Am Fam Physician. 2023;107(2):200
Clinical Question
Does adding dexamethasone to ketorolac improve pain relief in adults with renal colic?
Bottom Line
In a first-of-its-kind study in a single emergency department, adding dexamethasone to ketorolac was more effective than ketorolac monotherapy in decreasing pain in people with renal colic. The effect was seen in the first 30 minutes, but it is likely effective for 60 minutes. (Level of Evidence = 1b)
Synopsis
The study took place in a single emergency department in Iran. The researchers enrolled adults with acute renal colic whose pain intensity was greater than 5 on a visual analog scale of 1 to 10. The participants' stones were confirmed by laboratory and radiographic findings. The researchers randomized the participants to receive a single dose of intravenous ketorolac, 30 mg, plus placebo (n = 60), or ketorolac, 30 mg, plus dexamethasone, 8 mg (n = 60). On average, the age of participants was mid-30s, and they were in severe pain (median score of 9.5). After 30 minutes, both groups of participants achieved meaningful reductions in pain scores, and those receiving dexamethasone had greater reductions than those receiving placebo (−5 vs. −3). However, after an hour, the differences were no longer statistically significant (−7 vs. −5; P = .068).
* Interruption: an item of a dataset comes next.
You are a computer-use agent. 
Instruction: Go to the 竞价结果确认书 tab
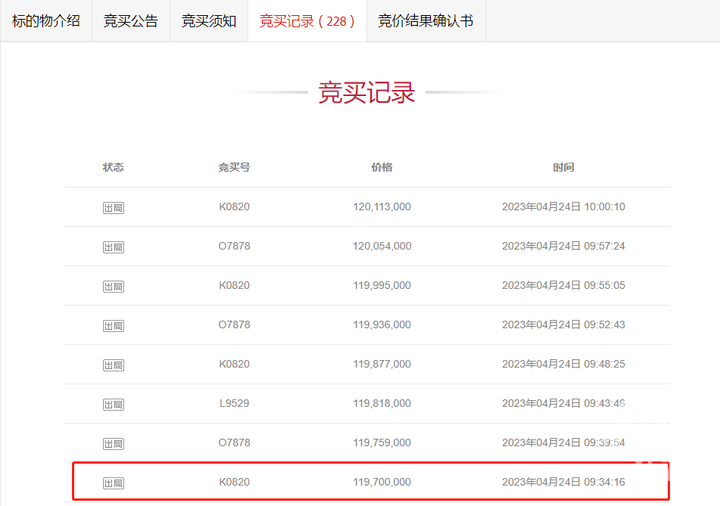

The latter difference is clinically meaningful and suggests the study was too small. During the hour after initial treatment, 21 patients (35%) who received dexamethasone and 35 patients (58%) who received placebo also received a narcotic (number needed to treat = 5; 95% CI, 3 to 19). Many people with renal colic experience nausea. The participants who received dexamethasone were less likely to receive an antiemetic during the hour after initial treatment (12% vs. 28%; number needed to treat = 6; 95% CI, 4 to 44). Although this appears to be the first study published on using dexamethasone in people with renal colic, the authors point out its effectiveness as an adjunct for painful musculoskeletal conditions. This single-site study is too small to detect uncommon harms associated with corticosteroid use.